┌──

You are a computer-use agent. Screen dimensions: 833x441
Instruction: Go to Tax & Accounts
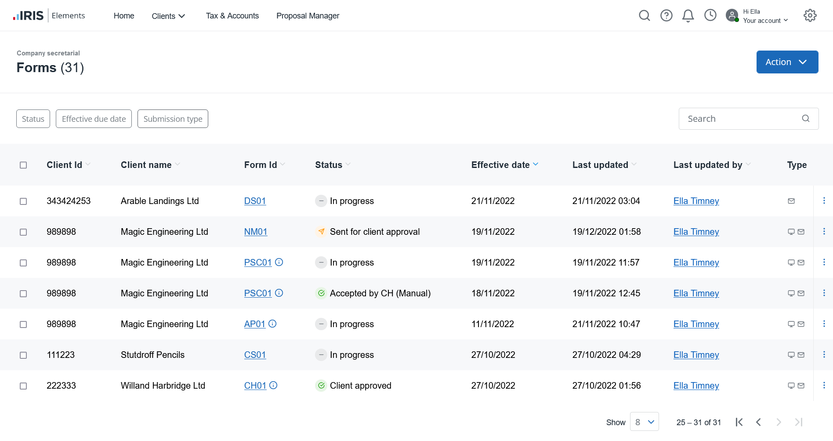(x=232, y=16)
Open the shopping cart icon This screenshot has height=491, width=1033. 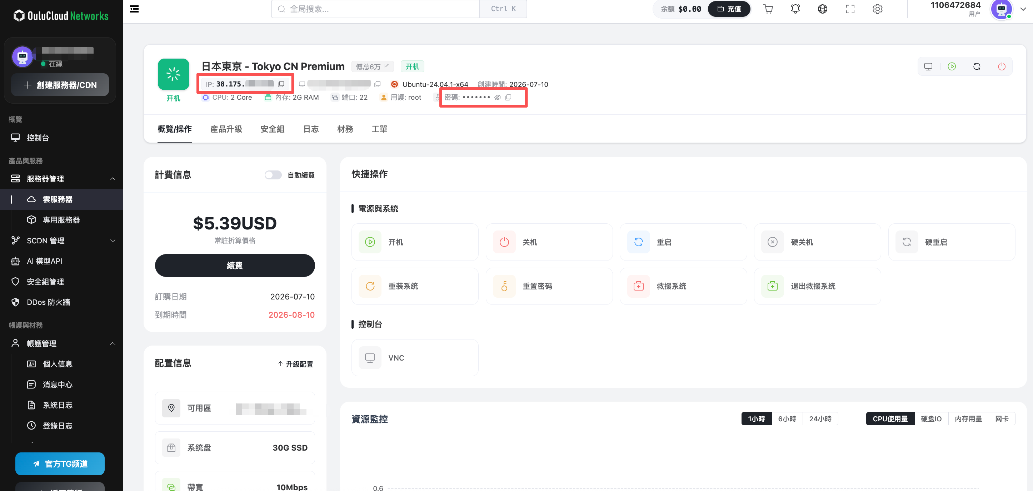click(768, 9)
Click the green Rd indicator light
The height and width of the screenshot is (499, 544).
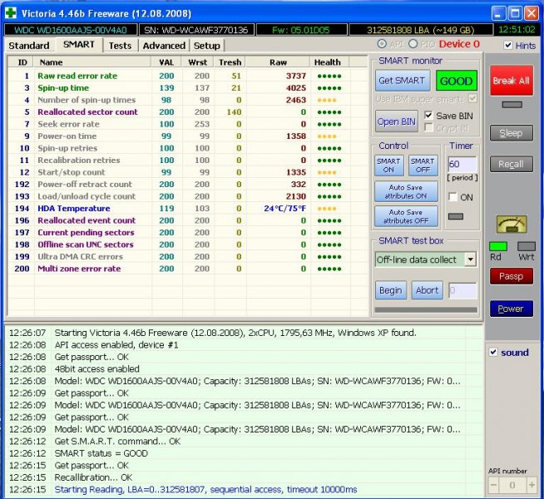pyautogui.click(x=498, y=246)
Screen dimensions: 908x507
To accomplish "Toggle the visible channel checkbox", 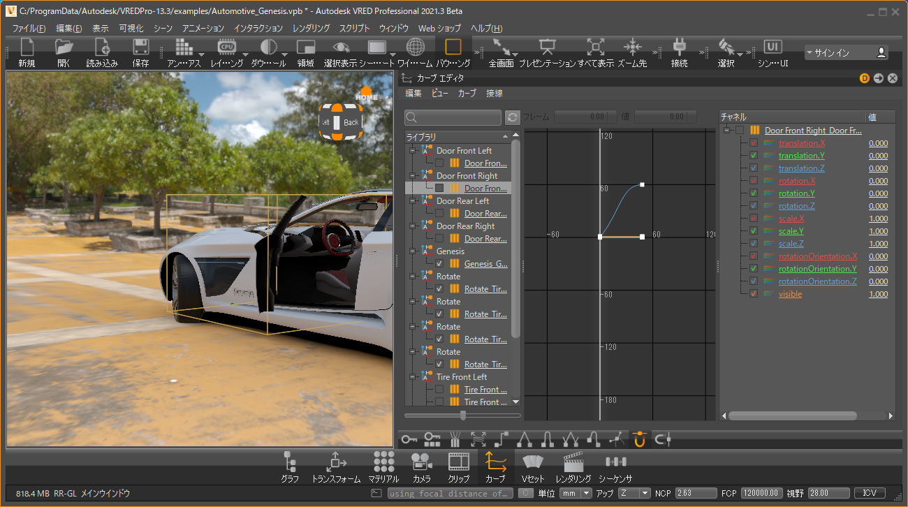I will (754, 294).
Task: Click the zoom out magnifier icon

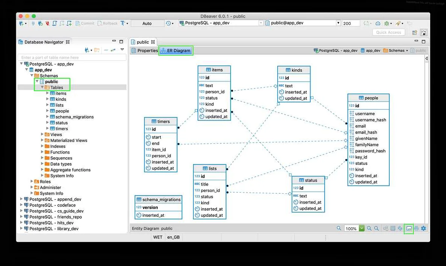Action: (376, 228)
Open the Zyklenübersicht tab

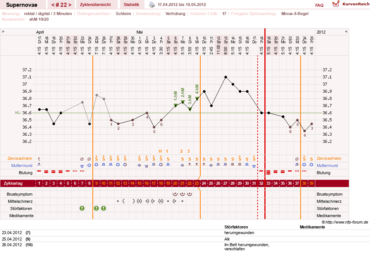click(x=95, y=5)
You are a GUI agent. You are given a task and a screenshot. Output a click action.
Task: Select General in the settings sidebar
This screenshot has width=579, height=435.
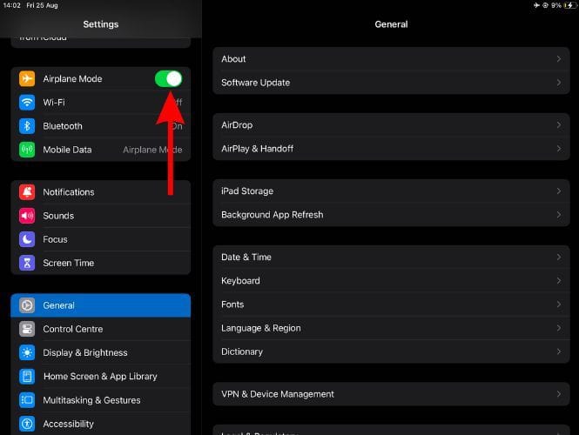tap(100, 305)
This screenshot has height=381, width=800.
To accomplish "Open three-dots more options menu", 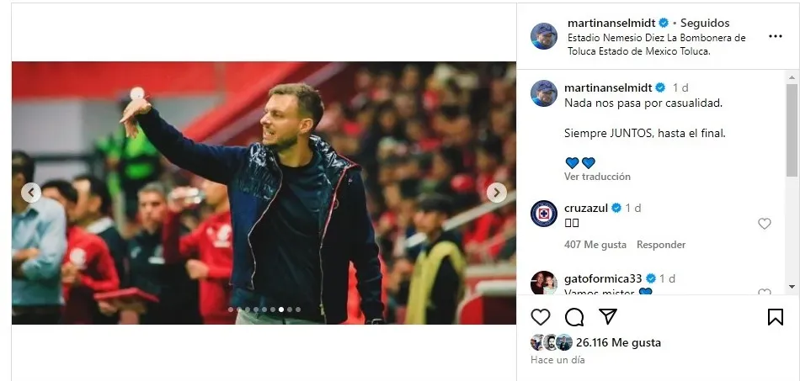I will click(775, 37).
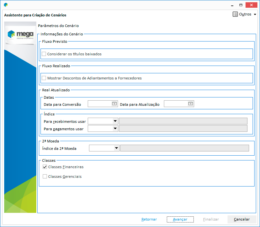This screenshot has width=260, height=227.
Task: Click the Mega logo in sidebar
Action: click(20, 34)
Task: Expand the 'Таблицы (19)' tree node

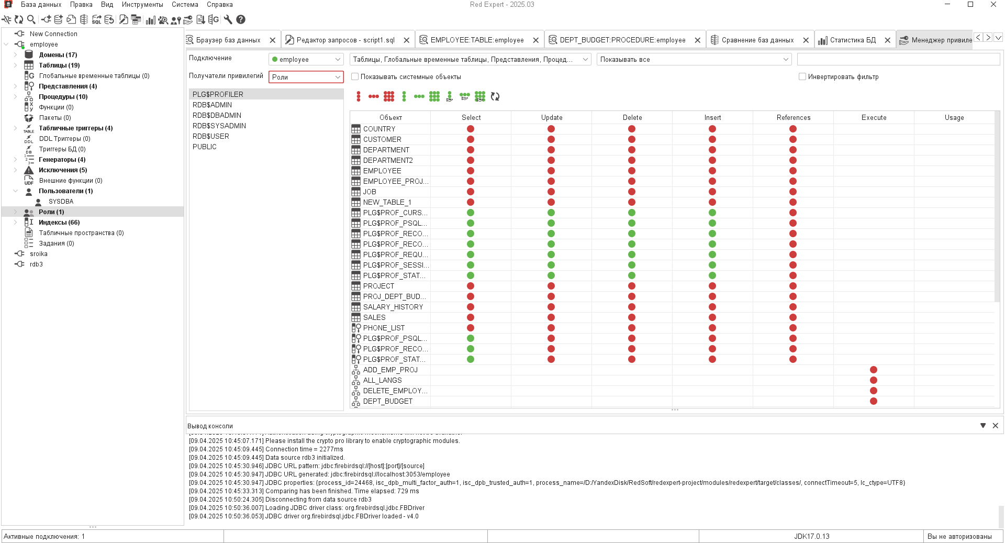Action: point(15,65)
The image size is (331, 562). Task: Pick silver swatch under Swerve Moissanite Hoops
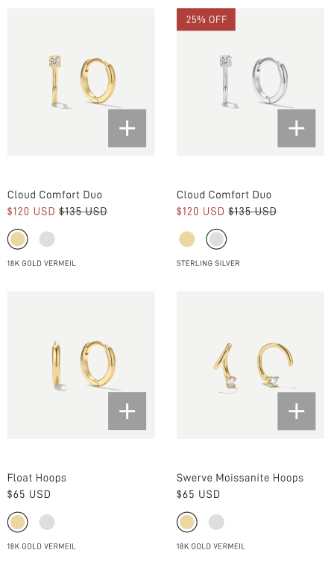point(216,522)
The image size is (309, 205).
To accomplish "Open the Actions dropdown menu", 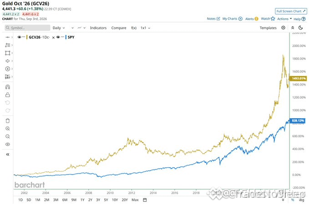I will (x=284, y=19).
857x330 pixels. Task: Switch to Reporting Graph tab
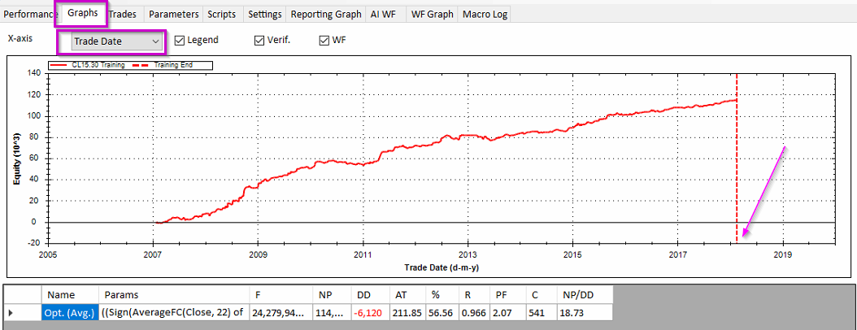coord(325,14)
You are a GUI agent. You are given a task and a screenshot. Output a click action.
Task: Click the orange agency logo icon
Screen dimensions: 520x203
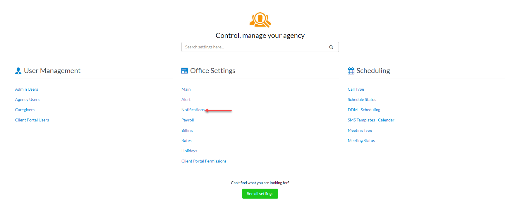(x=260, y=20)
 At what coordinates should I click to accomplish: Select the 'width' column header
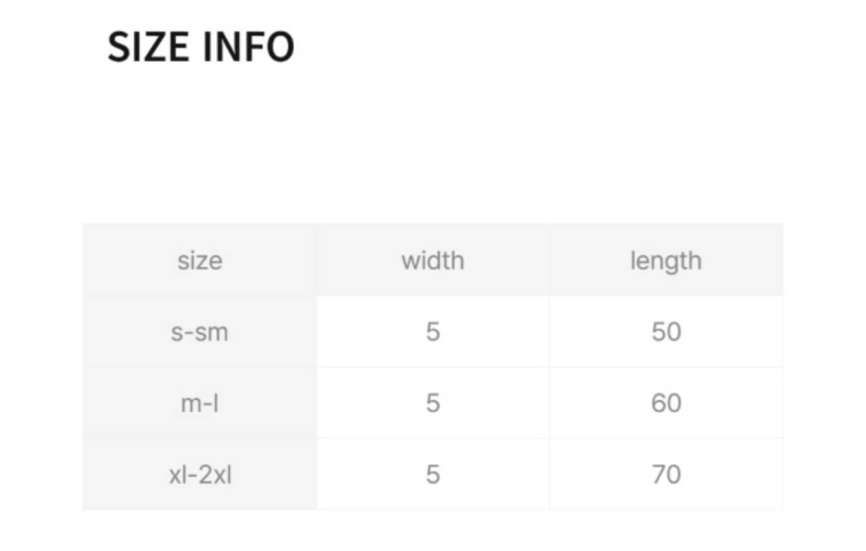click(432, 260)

└──

** REQUIRED ACTION **
The lines from the one containing "At what coordinates" to the end of the material must be output exactly, both ends included; no picture may appear.

** WORKED SOLUTION **
 At what coordinates should I click to accomplish: Select the 'width' column header
click(432, 260)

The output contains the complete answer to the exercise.